_TASK TO COMPLETE_.
Start at the line below containing "Советы тепличнику (134, 558)" and stop at the line containing "Ваш урожай начинается". Repeat every line of that stretch exactly, and nothing outside it.

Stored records
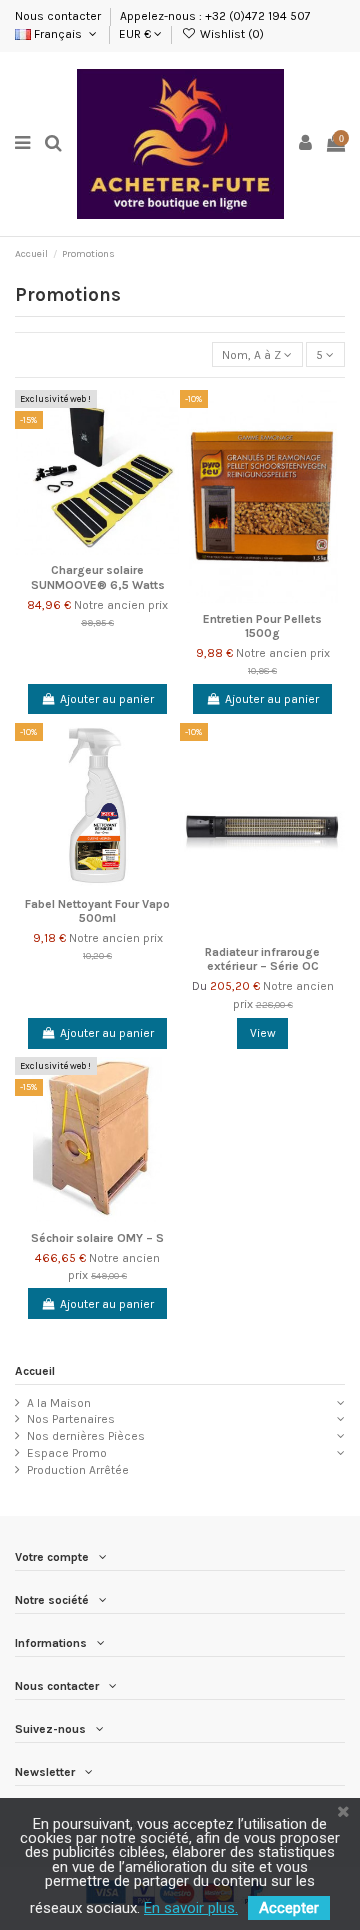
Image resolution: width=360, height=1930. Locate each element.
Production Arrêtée (78, 1470)
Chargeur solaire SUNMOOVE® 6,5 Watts (98, 577)
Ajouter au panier (107, 699)
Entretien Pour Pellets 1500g (262, 626)
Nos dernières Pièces (86, 1436)
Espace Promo (67, 1453)
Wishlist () (230, 34)
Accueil (35, 1371)
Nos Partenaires (71, 1419)
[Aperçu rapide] (166, 483)
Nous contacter (59, 16)
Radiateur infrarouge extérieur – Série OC (262, 959)
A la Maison (59, 1403)
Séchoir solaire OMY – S (97, 1238)
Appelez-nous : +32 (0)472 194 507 (215, 16)
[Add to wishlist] (166, 417)
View (263, 1033)
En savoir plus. (191, 1908)
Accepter (289, 1908)
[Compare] (166, 450)
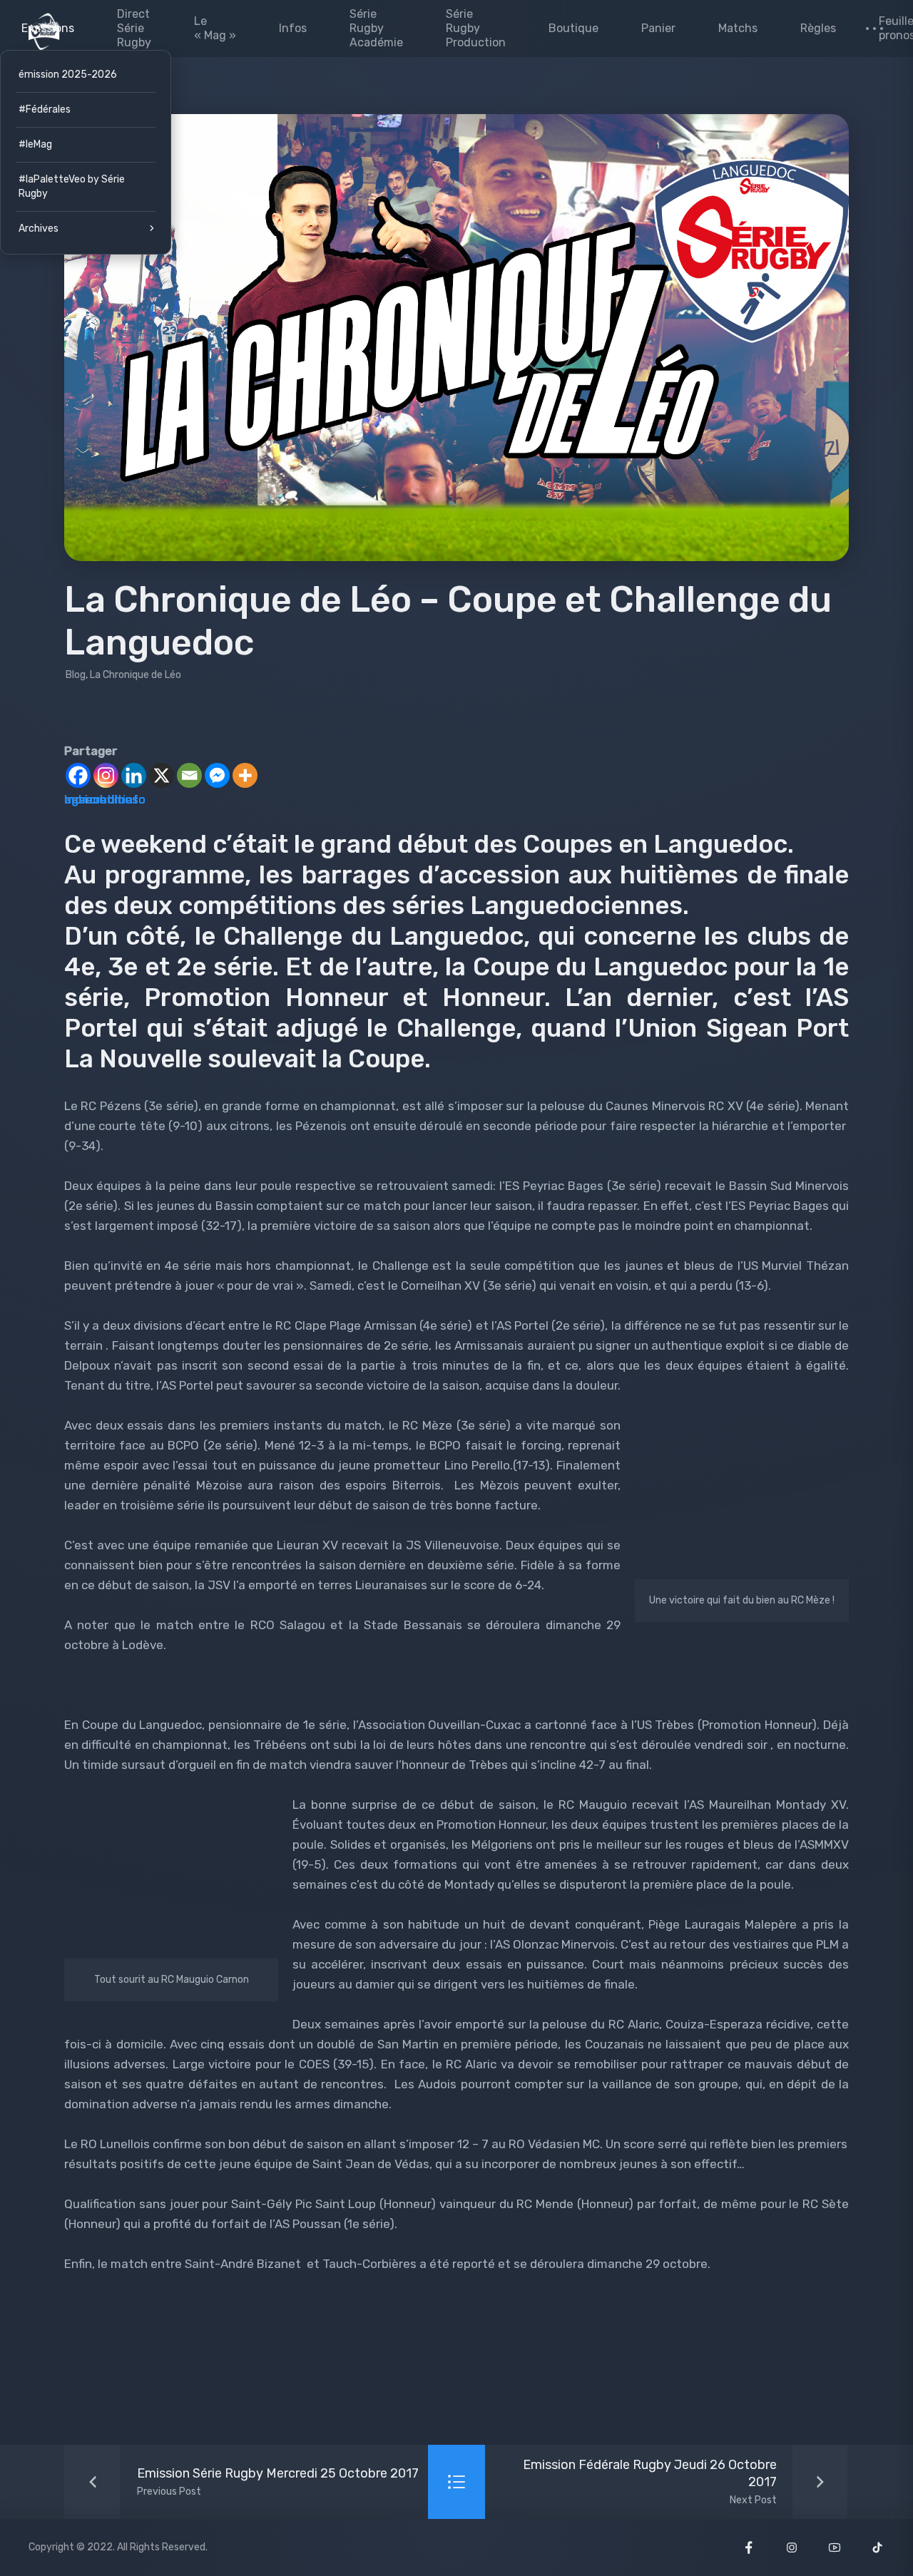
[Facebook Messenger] (217, 775)
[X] (161, 775)
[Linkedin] (133, 775)
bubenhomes (101, 799)
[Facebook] (78, 775)
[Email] (189, 775)
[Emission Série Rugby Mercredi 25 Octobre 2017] (245, 2482)
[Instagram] (105, 775)
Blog (76, 675)
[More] (245, 775)
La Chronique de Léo (135, 675)
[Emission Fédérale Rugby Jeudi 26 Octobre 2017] (667, 2482)
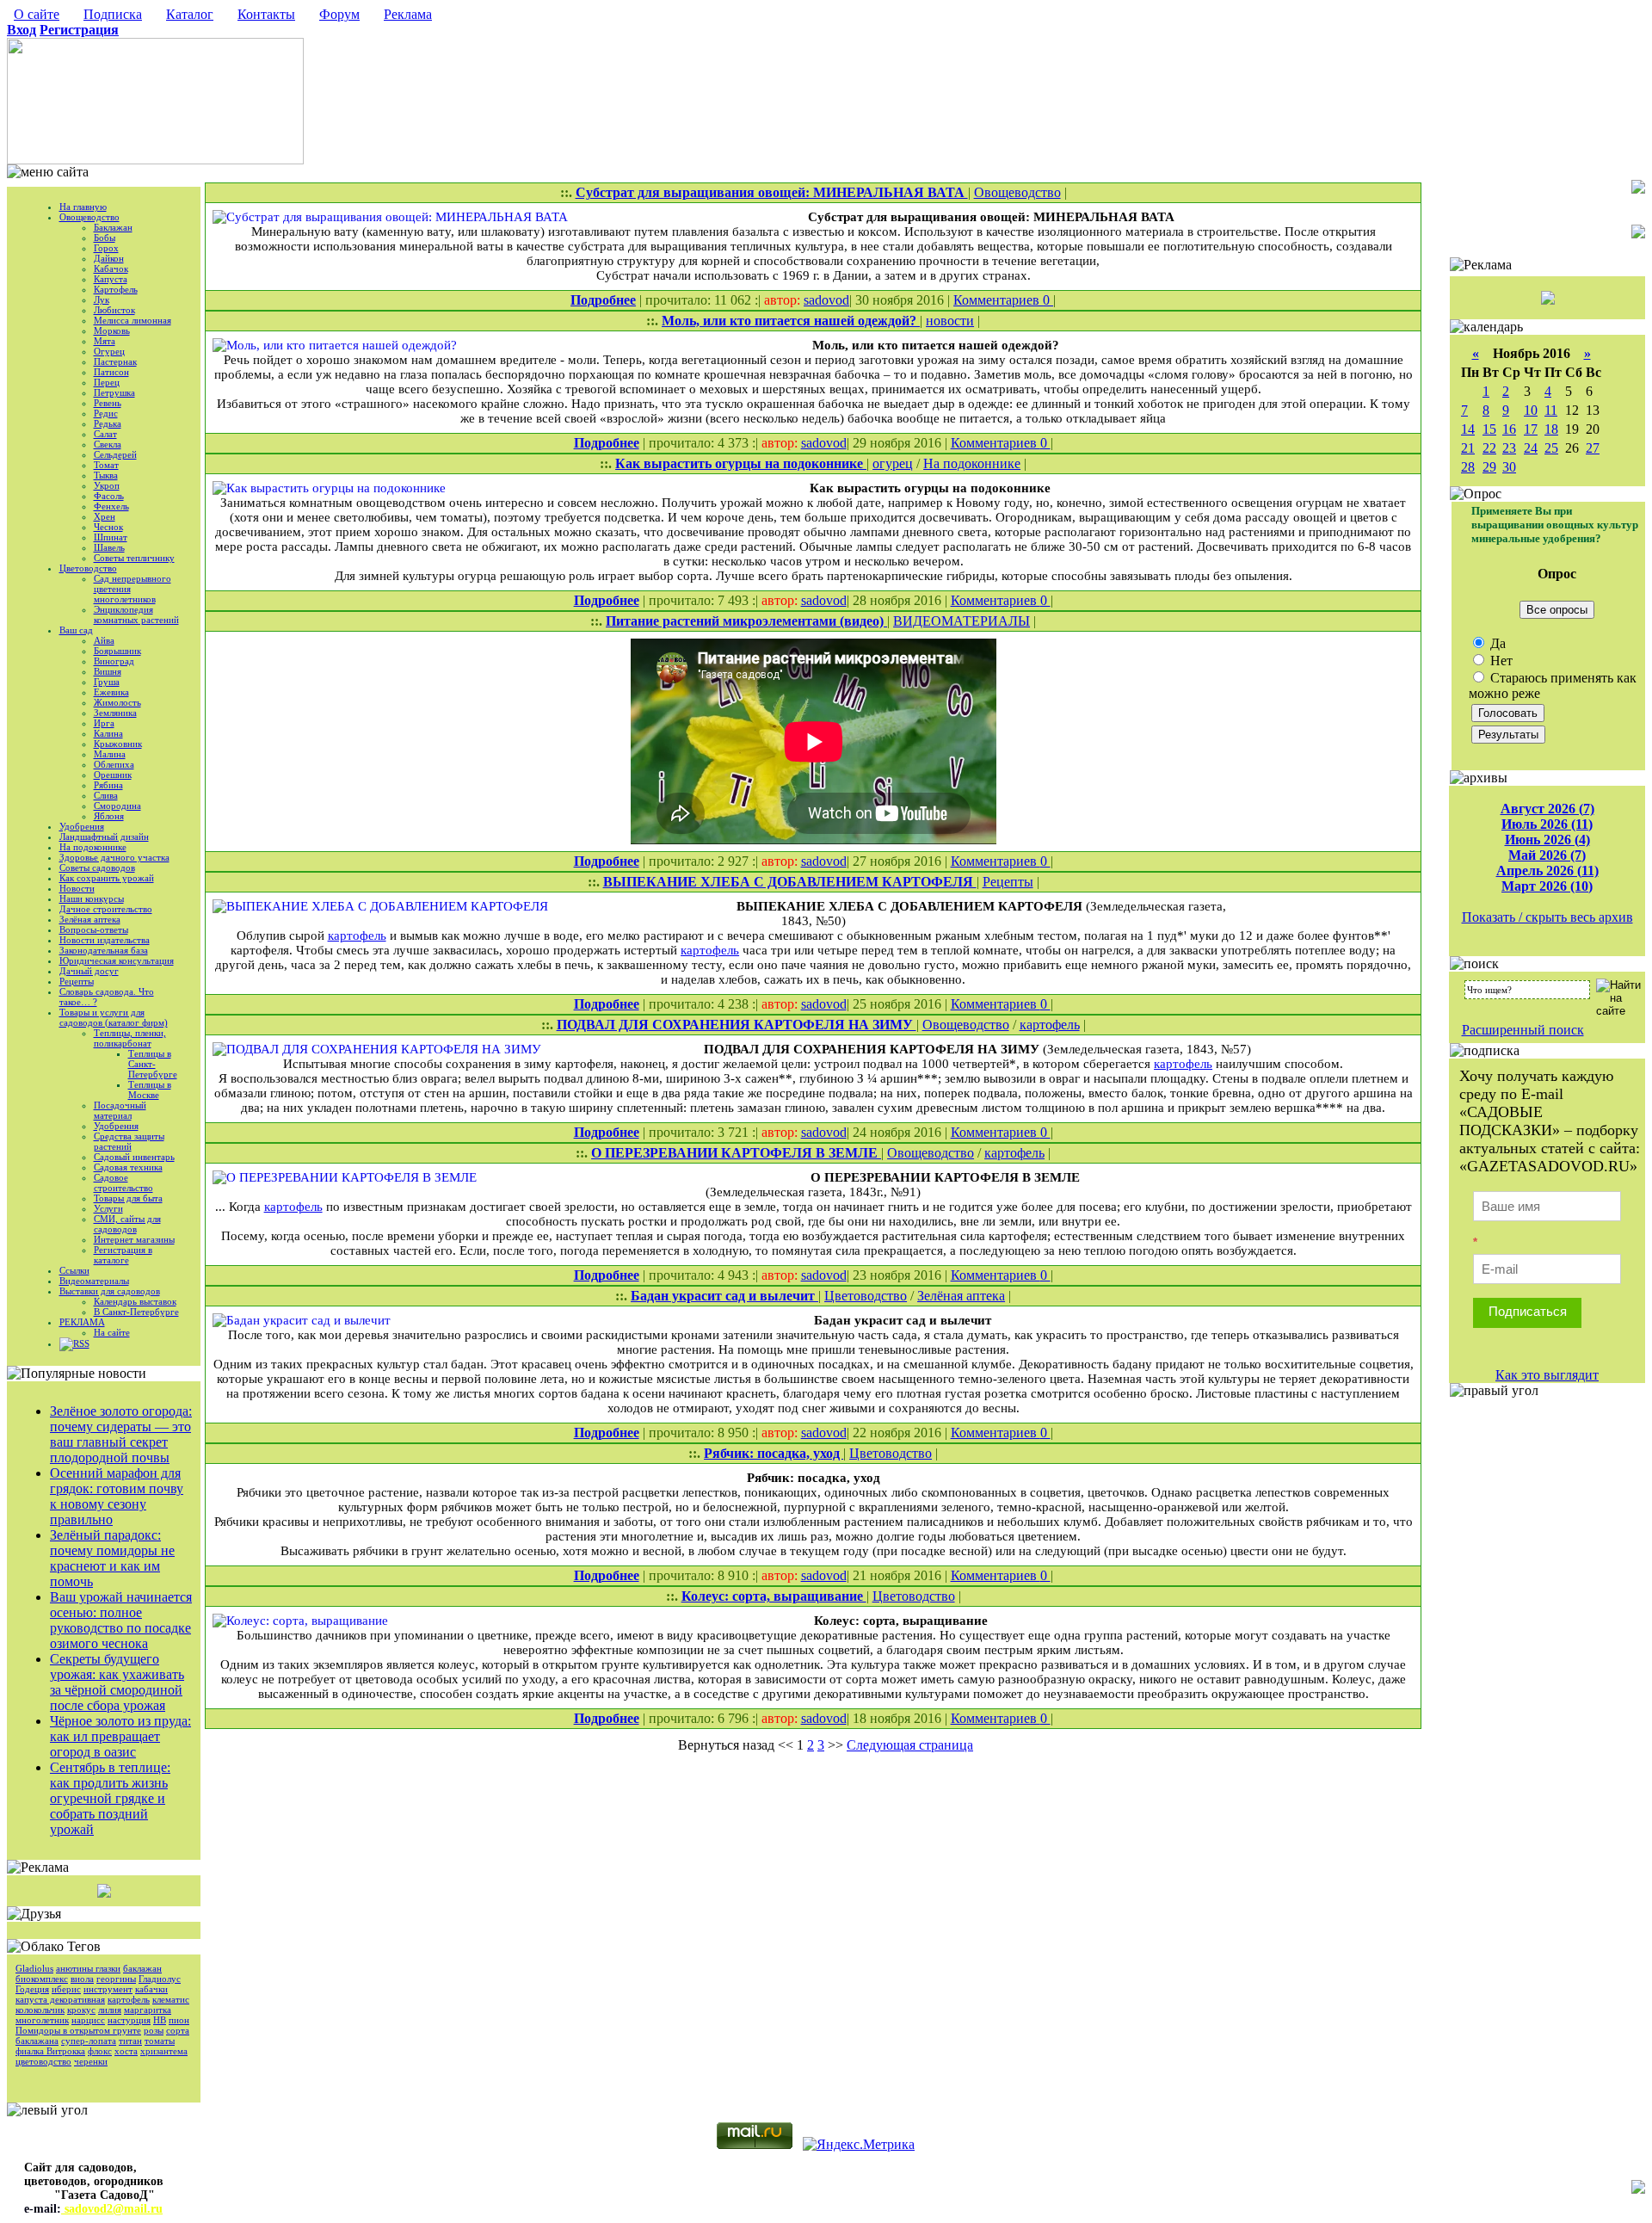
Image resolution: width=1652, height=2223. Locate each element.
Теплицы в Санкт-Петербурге (152, 1063)
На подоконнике (92, 847)
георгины (116, 1978)
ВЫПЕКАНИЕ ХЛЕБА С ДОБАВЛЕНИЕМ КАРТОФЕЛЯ (790, 881)
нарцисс (88, 2020)
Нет (1500, 660)
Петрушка (114, 392)
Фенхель (111, 506)
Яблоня (109, 816)
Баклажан (113, 227)
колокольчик (40, 2009)
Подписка (112, 14)
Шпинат (110, 537)
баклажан (142, 1968)
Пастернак (115, 361)
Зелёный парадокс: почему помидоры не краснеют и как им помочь (112, 1558)
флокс (100, 2051)
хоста (126, 2051)
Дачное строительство (105, 909)
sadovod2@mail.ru (112, 2208)
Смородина (117, 805)
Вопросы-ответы (93, 929)
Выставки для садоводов (109, 1291)
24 (1531, 448)
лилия (109, 2009)
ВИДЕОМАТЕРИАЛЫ (961, 621)
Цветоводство (88, 568)
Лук (101, 299)
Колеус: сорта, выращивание (773, 1596)
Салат (105, 434)
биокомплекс (41, 1978)
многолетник (42, 2020)
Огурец (109, 351)
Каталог (189, 14)
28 (1468, 467)
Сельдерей (115, 454)
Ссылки (74, 1270)
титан (130, 2040)
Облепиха (114, 764)
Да (1496, 643)
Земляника (115, 712)
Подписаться (1528, 1311)
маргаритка (147, 2009)
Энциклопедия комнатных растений (136, 614)
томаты (160, 2040)
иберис (66, 1989)
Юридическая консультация (116, 960)
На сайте (112, 1332)
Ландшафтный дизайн (104, 836)
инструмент (108, 1989)
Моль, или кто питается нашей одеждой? (791, 320)
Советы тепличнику (134, 558)
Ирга (104, 723)
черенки (91, 2061)
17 (1531, 429)
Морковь (112, 330)
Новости (77, 888)
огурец (892, 463)
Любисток (114, 310)
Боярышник (117, 650)
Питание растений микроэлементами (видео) (746, 621)
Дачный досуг (89, 971)
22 (1489, 448)
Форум (339, 14)
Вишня (107, 671)
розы (153, 2030)
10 (1531, 410)
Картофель (116, 289)
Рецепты (76, 981)
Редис (106, 413)
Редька (107, 423)
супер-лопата (88, 2040)
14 (1468, 429)
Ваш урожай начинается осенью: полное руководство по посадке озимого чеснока (121, 1620)
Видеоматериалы (94, 1280)
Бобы (104, 237)
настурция (129, 2020)
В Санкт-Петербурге (136, 1311)
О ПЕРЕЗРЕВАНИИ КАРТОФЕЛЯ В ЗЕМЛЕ (736, 1152)
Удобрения (81, 826)
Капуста (110, 279)
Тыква (106, 475)
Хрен (104, 516)
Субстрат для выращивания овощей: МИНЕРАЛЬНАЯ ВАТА (772, 192)
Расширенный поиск (1523, 1029)
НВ (159, 2020)
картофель (129, 1999)
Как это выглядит (1547, 1375)
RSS (81, 1343)
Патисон (111, 372)
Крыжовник (118, 743)
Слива (106, 795)
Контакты (266, 14)
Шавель (109, 547)
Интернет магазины (134, 1239)
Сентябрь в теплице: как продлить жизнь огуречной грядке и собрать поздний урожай (110, 1798)
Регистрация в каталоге (123, 1254)
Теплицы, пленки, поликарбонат (130, 1038)
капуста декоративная (60, 1999)
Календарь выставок (135, 1301)
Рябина (108, 785)
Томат (106, 465)
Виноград (114, 661)
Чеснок (108, 527)
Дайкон (109, 258)
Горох (106, 248)
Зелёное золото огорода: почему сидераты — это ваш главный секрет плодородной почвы (121, 1434)
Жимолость (117, 702)
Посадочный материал (120, 1110)
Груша (107, 681)
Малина (110, 754)
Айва (104, 640)
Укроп (107, 485)
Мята (104, 341)
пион (179, 2020)
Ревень (107, 403)
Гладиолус (160, 1978)
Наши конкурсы (91, 898)
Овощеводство (89, 217)
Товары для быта (128, 1198)
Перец (107, 382)
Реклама (408, 14)
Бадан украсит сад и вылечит (724, 1295)
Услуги (108, 1208)
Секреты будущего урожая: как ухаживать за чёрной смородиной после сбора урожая (117, 1682)
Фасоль (109, 496)
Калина (108, 733)
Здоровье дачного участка (114, 857)
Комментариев (998, 300)
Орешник (113, 774)
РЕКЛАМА (82, 1322)
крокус (81, 2009)
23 (1509, 448)
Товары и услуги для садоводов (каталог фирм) (113, 1017)
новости (950, 320)
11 (1550, 410)
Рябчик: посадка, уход (773, 1453)
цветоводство (43, 2061)
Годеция (32, 1989)
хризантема (164, 2051)
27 (1593, 448)
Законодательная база (103, 950)
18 (1551, 429)
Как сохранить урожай (106, 878)
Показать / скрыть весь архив (1547, 917)
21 (1468, 448)
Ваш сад (76, 630)
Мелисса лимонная (132, 320)
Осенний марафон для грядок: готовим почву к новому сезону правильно (116, 1496)
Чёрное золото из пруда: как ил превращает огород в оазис (120, 1736)
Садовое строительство (123, 1182)
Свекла (107, 444)
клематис (170, 1999)
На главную (83, 206)
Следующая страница (910, 1745)
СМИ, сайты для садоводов (127, 1223)
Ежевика (111, 692)
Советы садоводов (97, 867)
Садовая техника (128, 1167)
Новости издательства (104, 940)
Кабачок (111, 268)
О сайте (36, 14)
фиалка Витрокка (50, 2051)
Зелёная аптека (89, 919)
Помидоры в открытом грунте (78, 2030)
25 (1551, 448)
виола (82, 1978)
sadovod (826, 300)
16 (1509, 429)
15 (1489, 429)
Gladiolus (34, 1968)
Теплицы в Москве (149, 1089)
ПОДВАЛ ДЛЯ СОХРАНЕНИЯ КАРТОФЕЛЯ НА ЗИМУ (736, 1024)
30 (1509, 467)
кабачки (151, 1989)
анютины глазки (88, 1968)
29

_RESULT_.
Советы тепличнику (134, 558)
Ирга (104, 723)
черенки (91, 2061)
17 (1531, 429)
Морковь (112, 330)
Новости (77, 888)
огурец (892, 463)
Любисток (114, 310)
Боярышник (117, 650)
Питание растений микроэлементами (видео) (746, 621)
Дачный досуг (89, 971)
22 (1489, 448)
Форум (339, 14)
Вишня (107, 671)
розы (153, 2030)
10 (1531, 410)
Картофель (116, 289)
Рецепты (76, 981)
Редис (106, 413)
Редька (107, 423)
супер-лопата (88, 2040)
14 (1468, 429)
Ваш урожай начинается осенью: полное руководство по посадке озимого чеснока (121, 1620)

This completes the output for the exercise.